4. From the painful confrontation of this historical situation with the Gospel law of unity, the ecumenical movement arose, a movement which aims at restoring even visible unity among all Christians, "that the world may be converted to the Gospel and so be saved, to the glory of God" (Unitatis redintegratio, n. 1). The Second Vatican Council gave the greatest importance to this movement, pointing out how it implies, for those who work for it, a communion of faith in the Trinity and in Christ, and a common longing for the one and universal Church (cf. Ibid., n. 1). But authentic ecumenical commitment likewise requires of all Christians, motivated by a sincere desire for communion, freedom from prejudices which hinder the development of the dialogue of charity in truth.
The Council formulates a differentiated judgment on the historical evolution of the separations. "Large communities" it says, "became separated from full communion with the Catholic Church-for which, often enough, men of both sides were to blame (Unitatis redintegratio, n. 3). This was the initial moment of separation. Subsequently, the situation changed: "However, one cannot charge with the sin of the separation those who at present are born into these communities and in them are brought up in the faith of Christ, and the Catholic Church accepts them with respect and affection as brothers" (ibid.).
With the Second Vatican Council, the Catholic Church committed herself definitively to follow the path of ecumenical research, setting herself to listen to the Spirit of the Lord. The way of ecumenism has become the way of the Church.

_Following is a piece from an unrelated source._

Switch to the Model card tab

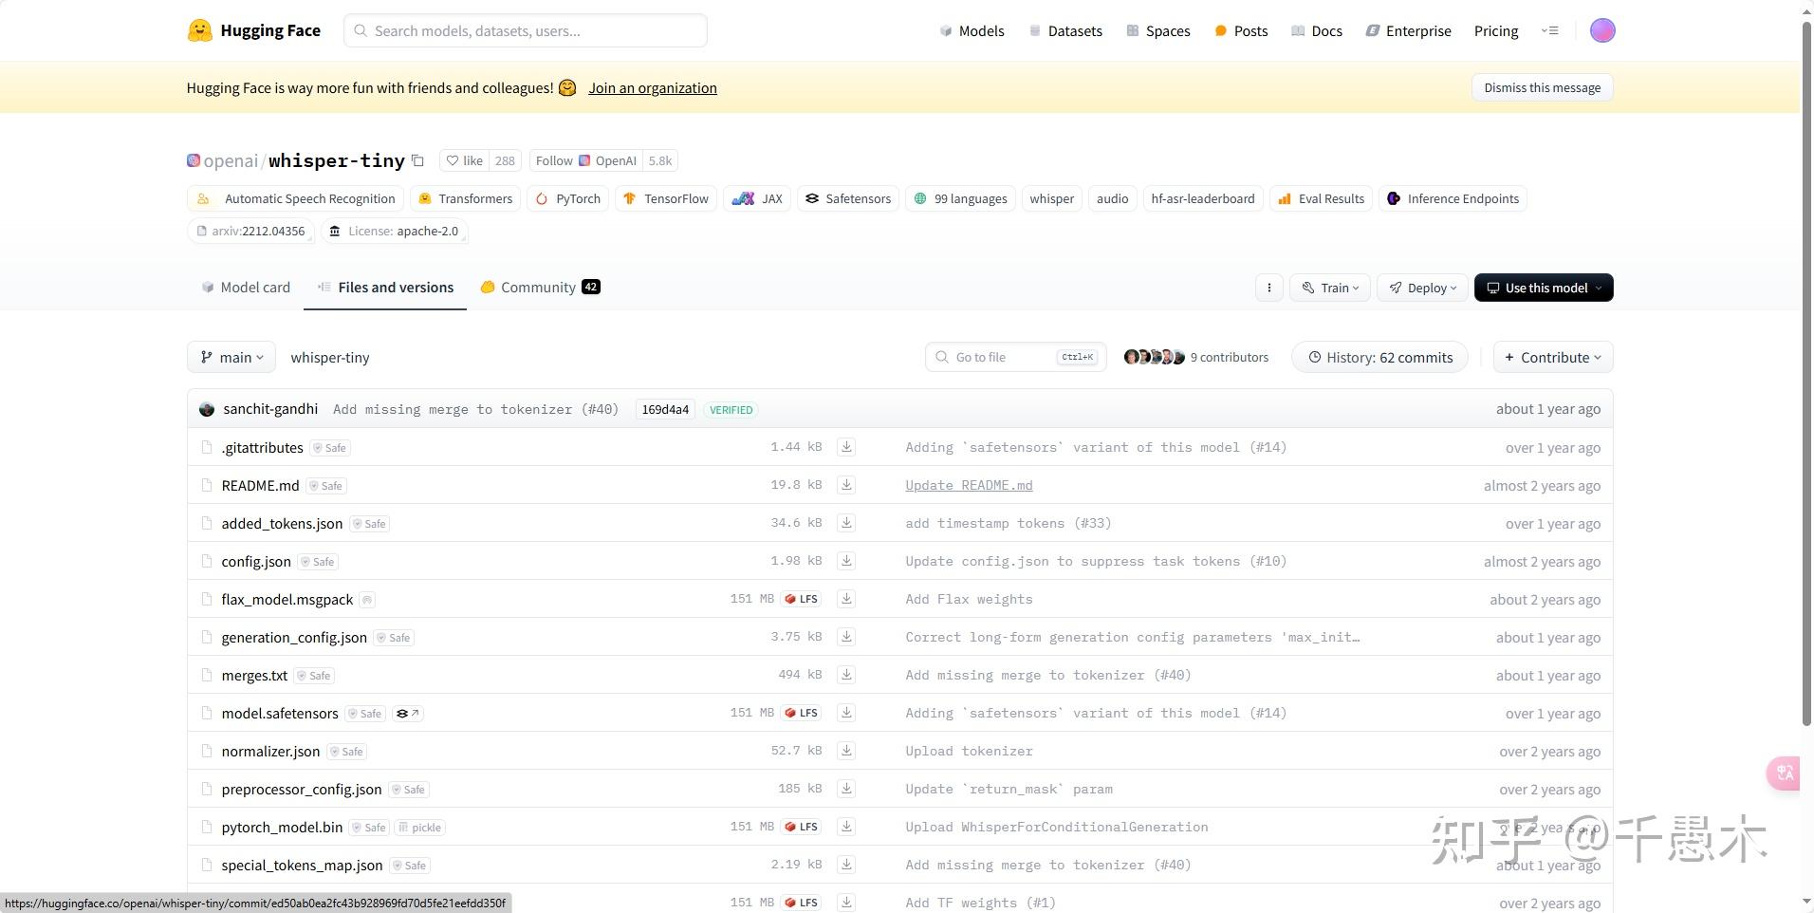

5. We must note further that, according to the Council, those who are separated from the Catholic Church preserve a certain communion-incomplete but real-with her. In fact, those who believe in Christ and have received Baptism, are rightly recognized by the children of the Catholic Church "as brothers in the Lord", even if there are differences "whether in doctrine and sometimes in discipline, or concerning the structure of the Church" (ibid., n. 3). We can be united with them through several elements of great value, such as, "the written Word of God; the life of grace; faith, hope and charity, with the other interior gifts of the Holy Spirit, as well as visible elements" (ibid.). All of this is the heritage of the one Church of Christ, which "subsists in the Catholic Church" (Lumen Gentium, n.8.)
Even with regard to the work of evangelization and sanctification, the Council's attitude is sincere and respectful.

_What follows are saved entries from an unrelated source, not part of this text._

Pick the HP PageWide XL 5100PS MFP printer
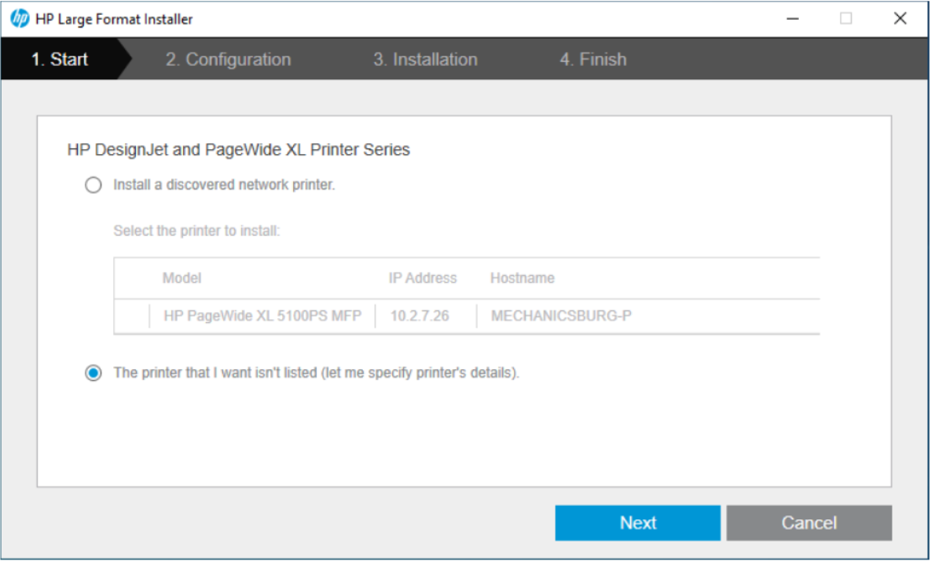click(x=262, y=317)
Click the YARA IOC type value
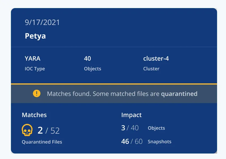 click(32, 59)
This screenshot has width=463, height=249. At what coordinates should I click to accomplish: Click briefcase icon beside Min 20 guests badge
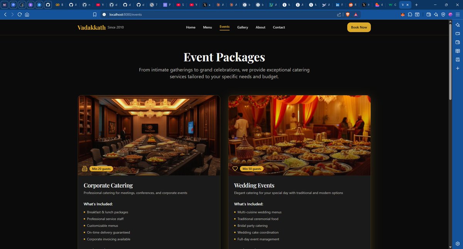[x=84, y=168]
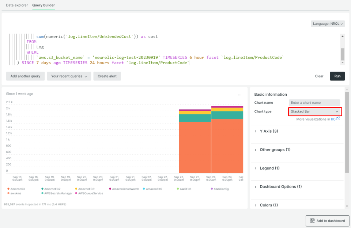The height and width of the screenshot is (228, 351).
Task: Click the external link icon beside I/O
Action: point(338,119)
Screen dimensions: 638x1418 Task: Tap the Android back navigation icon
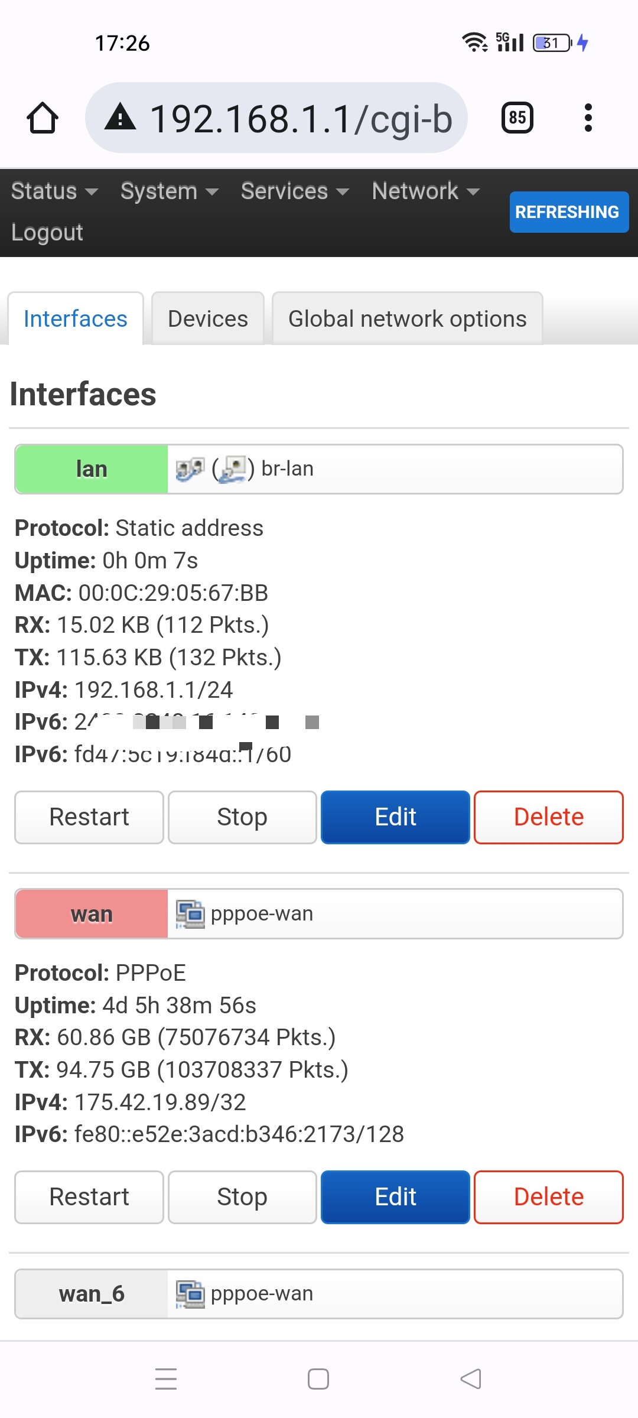tap(471, 1379)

It affirms that the Churches and ecclesial communities are not in fact deprived of significance and importance in the mystery of salvation. "For the Spirit of Christ has not refrained from using them as means of salvation." (Unitatis redintegratio, n. 3).
All this contains the impelling appeal for full unity. It is not merely a matter of gathering up all the spiritual riches scattered throughout the Christian communities, as if in so doing we might arrive at a more perfect Church, the Church God would desire for the future. Instead, it is a question of bringing about fully that Church which God already manifested in her profound reality at Pentecost. This is the goal towards which all must strive, already united in hope, prayer, conversion of heart, and as is often demanded of us, in suffering which draws its value from the Cross of Christ.